Beefy Boxes and Bandwidth Generously Provided by pair Networks
No such thing as a small change
 
PerlMonks  

Re: efficient perl code to count, rank

by Tanktalus (Canon)
on Jul 17, 2021 at 20:11 UTC ( [id://11135110]=note: print w/replies, xml ) Need Help??


in reply to efficient perl code to count, rank

Simple rule: when you have data, think database. I don't care if it's mysql, postgres, Db2, sqlite, but use a db.

In this particular case, especially, you'll probably find it runs faster to load the data, ask the db to give you the output, and discard the db than it is to try to do it in memory. Databases are often optimised for this type of data access, and will be a much more efficient (time-wise especially) use of disk than swapping / paging. Sqlite probably will suffice, but, if not, mysql and postgres are free, and not difficult to install on most linux distros, and not really much harder on Windows, even without WSL.

I know, you asked a perl question, and there's not a lick of perl in this answer. But the reality is that while you can do this in any turing-complete language, you still should use the right tool for the job, and, in this case, a database is that right tool.

Replies are listed 'Best First'.
Re^2: efficient perl code to count, rank
by haj (Vicar) on Jul 17, 2021 at 20:35 UTC

    I doubt that a database will help here.

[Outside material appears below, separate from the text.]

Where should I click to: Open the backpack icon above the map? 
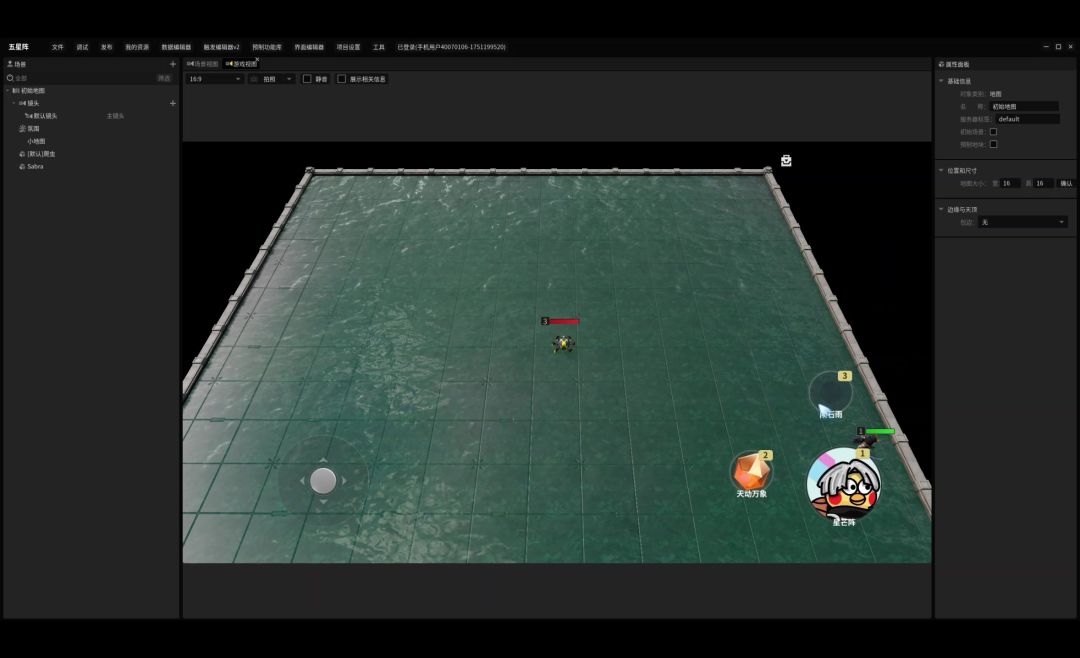coord(786,160)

    This is a linear process through a large dataset, and through the whole dataset. No query, no selection, no filter, no relations or anything where an index would help, no need for transactions or concurrent access. The hashes which collect the result are good enough as a surrogate for a in-memory database (and they should fit into memory)

    A database comes with significant overhead: You need to INSERT 14 millions of records before you can even start. This means reading 62GB from disk, piping them through your database socket, and then the database writes them to disk again. And then you SELECT all of them which means reading from disk and piping them through the database socket again. How would a database compensate for this?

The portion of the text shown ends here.